Esta discusión no es menor. Después de tres décadas de profundo retroceso, la revolución social como alternativa al sistema capitalista, y en particular la hipótesis de la “huelga general insurreccional”, han sido profundamente cuestionadas y borradas de los debates estratégicos, no sólo de la intelectualidad (pos)marxista, sino de las propias organizaciones de la izquierda marxista, que han tomado como la “revolución posible” al régimen chavista en Venezuela o al gobierno de Evo Morales en Bolivia. En el mismo sentido va la reivindicación que viene haciendo la LCR del Che Guevara, tratando de demostrar la “actualidad” del guevarismo para la “renovación” del socialismo del siglo XXI, coincidiendo con su llamado a constituir un nuevo partido anticapitalista.
Ahora bien, en el “debate estratégico” abierto en la LCR, todas las tendencias [23] y opiniones en pugna comparten un denominador común: la vigencia de la “hipótesis de la huelga general insurreccional” está clausurada, es decir, que ha llegado a su fin la “era de la revolución de octubre”. A la vez, la “guerra popular prolongada”, encarnada por organizaciones ultraizquierdistas como la Fracción del Ejército Rojo en Alemania o las Brigadas Rojas en Italia, ha demostrado ser impotente en los países capitalistas avanzados. Si antes la LCR oscilaba entre dos “hipótesis” de revolución armada –una insurreccional y otra guerrillera– creemos que ahora, al considerarlas perimidas, está resolviendo este “dilema” deslizándose hacia una estrategia electoral y parlamentaria, en la que ha desaparecido la perspectiva no sólo de la catástrofe económica y social en los países centrales, sino también de la irrupción violenta del proletariado y las clases subalternas. Sólo así se explica la “ilusión” en la democracia burguesa, a pesar de no contar siquiera con un modesto bloque parlamentario, a diferencia por ejemplo de la socialdemocracia alemana que elección tras elección aumentaba su representación en el parlamento, lo que reforzaba su estrategia reformista.
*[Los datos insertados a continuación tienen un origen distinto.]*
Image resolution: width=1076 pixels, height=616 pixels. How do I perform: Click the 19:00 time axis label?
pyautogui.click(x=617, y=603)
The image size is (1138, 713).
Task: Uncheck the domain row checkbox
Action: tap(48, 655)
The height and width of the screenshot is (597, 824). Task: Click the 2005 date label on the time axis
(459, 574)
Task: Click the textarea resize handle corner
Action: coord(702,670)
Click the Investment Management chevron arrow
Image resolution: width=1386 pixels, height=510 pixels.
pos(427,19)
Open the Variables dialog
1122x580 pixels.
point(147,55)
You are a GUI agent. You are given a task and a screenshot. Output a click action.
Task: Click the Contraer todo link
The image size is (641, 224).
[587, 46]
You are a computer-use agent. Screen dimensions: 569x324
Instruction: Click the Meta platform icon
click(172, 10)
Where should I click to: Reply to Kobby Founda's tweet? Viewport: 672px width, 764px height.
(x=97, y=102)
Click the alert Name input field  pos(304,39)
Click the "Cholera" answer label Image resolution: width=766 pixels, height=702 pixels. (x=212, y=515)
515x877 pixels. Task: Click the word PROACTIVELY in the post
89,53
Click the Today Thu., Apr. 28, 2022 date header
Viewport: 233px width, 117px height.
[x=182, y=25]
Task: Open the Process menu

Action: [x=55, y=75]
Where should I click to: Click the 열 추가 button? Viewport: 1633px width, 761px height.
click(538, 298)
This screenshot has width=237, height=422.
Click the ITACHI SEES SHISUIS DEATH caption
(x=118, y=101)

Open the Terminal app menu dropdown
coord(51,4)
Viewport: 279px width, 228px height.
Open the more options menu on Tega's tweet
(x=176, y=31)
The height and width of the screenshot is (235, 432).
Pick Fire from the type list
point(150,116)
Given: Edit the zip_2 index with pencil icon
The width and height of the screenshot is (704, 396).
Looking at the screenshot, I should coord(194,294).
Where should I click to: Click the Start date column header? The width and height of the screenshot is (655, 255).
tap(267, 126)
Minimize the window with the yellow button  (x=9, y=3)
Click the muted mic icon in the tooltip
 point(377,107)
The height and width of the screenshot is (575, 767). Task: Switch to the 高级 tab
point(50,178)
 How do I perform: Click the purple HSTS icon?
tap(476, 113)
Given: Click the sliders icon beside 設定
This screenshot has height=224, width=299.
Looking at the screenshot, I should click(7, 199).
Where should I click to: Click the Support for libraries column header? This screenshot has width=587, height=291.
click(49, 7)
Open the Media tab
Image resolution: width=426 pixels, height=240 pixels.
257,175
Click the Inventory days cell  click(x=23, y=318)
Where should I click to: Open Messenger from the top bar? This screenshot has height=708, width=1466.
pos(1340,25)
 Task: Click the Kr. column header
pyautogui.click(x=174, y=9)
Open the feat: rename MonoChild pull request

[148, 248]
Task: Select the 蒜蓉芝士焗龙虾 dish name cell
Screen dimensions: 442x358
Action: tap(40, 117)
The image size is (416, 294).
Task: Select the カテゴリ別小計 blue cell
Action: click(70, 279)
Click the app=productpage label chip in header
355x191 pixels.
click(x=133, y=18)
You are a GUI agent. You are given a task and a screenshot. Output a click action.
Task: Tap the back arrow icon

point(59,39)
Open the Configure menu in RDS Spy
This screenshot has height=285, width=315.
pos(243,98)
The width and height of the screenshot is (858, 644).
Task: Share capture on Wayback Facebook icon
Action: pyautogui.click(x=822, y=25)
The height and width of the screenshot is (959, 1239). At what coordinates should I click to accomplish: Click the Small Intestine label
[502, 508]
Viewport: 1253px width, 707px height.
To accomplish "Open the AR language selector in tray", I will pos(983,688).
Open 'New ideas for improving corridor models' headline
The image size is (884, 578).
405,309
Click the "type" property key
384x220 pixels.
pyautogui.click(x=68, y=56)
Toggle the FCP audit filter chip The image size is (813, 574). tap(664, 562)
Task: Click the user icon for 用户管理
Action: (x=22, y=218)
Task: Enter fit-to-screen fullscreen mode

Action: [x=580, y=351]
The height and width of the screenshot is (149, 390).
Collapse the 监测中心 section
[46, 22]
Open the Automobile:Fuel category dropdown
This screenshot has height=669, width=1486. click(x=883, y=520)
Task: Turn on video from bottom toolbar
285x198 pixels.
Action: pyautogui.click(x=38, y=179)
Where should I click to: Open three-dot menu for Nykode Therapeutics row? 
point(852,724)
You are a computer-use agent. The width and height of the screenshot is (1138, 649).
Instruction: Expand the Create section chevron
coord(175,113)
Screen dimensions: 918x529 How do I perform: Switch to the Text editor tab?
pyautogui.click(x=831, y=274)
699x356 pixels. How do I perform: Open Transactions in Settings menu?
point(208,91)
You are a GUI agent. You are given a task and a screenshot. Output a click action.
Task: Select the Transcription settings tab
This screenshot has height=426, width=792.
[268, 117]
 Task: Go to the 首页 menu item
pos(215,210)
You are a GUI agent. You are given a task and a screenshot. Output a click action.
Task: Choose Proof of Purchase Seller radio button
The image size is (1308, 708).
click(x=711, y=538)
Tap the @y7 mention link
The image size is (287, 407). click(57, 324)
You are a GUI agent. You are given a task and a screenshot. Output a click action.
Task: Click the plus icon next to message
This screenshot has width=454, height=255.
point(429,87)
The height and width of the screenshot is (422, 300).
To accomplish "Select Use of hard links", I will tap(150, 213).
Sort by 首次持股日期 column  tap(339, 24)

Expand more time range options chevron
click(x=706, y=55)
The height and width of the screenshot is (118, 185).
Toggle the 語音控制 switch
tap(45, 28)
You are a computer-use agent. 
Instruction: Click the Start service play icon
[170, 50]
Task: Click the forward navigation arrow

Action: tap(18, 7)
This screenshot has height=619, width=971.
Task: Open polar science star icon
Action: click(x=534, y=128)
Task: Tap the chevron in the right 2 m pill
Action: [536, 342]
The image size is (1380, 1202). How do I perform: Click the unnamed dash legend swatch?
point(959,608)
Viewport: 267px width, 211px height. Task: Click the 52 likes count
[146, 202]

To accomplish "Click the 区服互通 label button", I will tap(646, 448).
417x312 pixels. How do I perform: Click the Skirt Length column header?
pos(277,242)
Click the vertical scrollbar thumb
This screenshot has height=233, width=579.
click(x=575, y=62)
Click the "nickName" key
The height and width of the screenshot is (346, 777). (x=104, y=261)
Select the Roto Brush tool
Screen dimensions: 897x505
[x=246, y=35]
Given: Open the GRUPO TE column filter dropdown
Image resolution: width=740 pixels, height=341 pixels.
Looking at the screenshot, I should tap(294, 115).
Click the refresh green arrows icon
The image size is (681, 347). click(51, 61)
La dirección de la LCR considera imprevisibles las formas de emergencia y las características del doble poder (la hipótesis estratégica), sin embargo, lo único que le parece certero y esperable es que las instituciones del régimen democrático burgués jueguen un rol central en la emergencia de este doble poder.
La “democracia hasta el final” es... la dictadura de la burguesía
Es un hecho conocido que la LCR ha decidido en un congreso en 2003 eliminar de su programa la mención a la dictadura del proletariado, alegando cuestiones lingüísticas, dado que el término “dictadura”, por la gran cantidad de regímenes dictatoriales y totalitarios que existieron en el siglo XX, iba asociada a un sistema represivo y autoritario. En un artículo [24] anterior hemos debatido contra esta posición, tratando de demostrar que en verdad no se trata de un problema “formal”, o nominal sino que el significado profundo de este giro programático es la sustitución de la lucha por la destrucción del Estado burgués y la constitución de un Estado obrero soviético, por una estrategia “democrática radical”, que supone como hipótesis que la revolución en los países avanzados, más allá de la forma que tome y de los acontecimientos que la desencadenen, inevitablemente implicará un grado de continuidad con las instituciones actualmente existentes de la democracia burguesa, notablemente el parlamento. No casualmente este cambio estratégico fue comparado con el giro eurocomunista de los partidos stalinistas occidentales de mediados de la década de 1970.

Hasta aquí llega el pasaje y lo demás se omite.